To cover these costs, federal officials will have several options, all of them horrible. If they acted immediately, according to the economists Kent Smetters and Jagadeesh Gokhale, they could increase federal income taxes by 78 percent; they could double payroll taxes; they could cut Social Security and Medicare in half; or they could do some combination.

Tax increases on that scale would decimate the economy. Benefit cuts would cause pain. Doing nothing would lead to enormous deficits, an immobilized government and stratospheric interest rates. It would mean the end of the United States as a great economic power.

The realities of the second destructive wave - polarization - are also widely recognized. They can be measured by the increase in party-line voting in Congress, the bitter political atmosphere in Washington, the political segmentation of media outlets and the emergence of rigid donor and activist bases in each party that use their power to inflict Stalinist party-line orthodoxy on potentially independent leaders.
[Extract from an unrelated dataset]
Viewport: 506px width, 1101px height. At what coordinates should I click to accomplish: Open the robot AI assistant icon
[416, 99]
We're seeing polarization in action in the Social Security debate. It's a straightforward problem compared with Medicare, but Congress is deadlocked. We see polarization in action in the looming fight over judges, which is producing talk about nuclear options and threats to shut down the Senate. A political class that can't make a deal on a few judges is not going to be able to cooperate when it comes to filling a $50 trillion hole.
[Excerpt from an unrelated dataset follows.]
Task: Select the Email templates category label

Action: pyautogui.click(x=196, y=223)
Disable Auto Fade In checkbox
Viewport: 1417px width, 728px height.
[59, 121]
Over the next several years, the parties will differ violently over what to do about the entitlement problem while doing very little to actually address it. This past Thursday the Senate even rejected a proposal that would have made a sliver of a trim in the growth of Medicaid.

But over time, the entitlements crisis will begin to transform politics. The parties will grow less cohesive. The Democrats are held together by the common goal of passing domestic programs that address national needs - like covering the uninsured. But with all the money going to cover entitlements, there will be no way to afford new proposals. Republicans, meanwhile, owe their recent victories to the popularity of tax cuts. But those will be impossible, too. Both parties will lose a core reason for being.
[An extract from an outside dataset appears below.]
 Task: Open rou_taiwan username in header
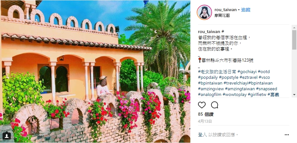point(225,10)
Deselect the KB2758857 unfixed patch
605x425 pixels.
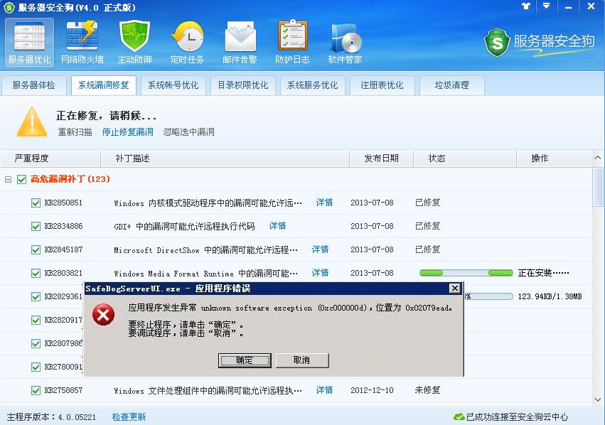[x=35, y=390]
At the same time, Americans will grow even more disenchanted with the political status quo. Not only will there be a general distaste for the hyperpartisan style, but people will also begin to see how partisan brawling threatens the nation's prosperity. They'll read more books like "The Coming Generational Storm" by Laurence Kotlikoff and Scott Burns and "Running on Empty" by Peter Peterson. They will be more aware of the looming disaster. As the situation gets worse, the prospects of change get better, because Americans will not slide noiselessly into oblivion.

The party alignments have been pretty stable over the past few generations, but there's no reason to think they will be in the future. The Whig Party died. The Progressive movement arose because the parties seemed stagnant a century ago. I wouldn't be surprised if some anti-politician emerged - of the Schwarzenegger or Perot varieties - to crash through the current alignments and bust heads.

I wouldn't be surprised if many of today's politicians decided to reorient their careers. I meet too many who are quietly alarmed by the looming fiscal catastrophe and who know that if their party doesn't tackle this problem, it simply won't be relevant to the issue that will dominate politics for years to come.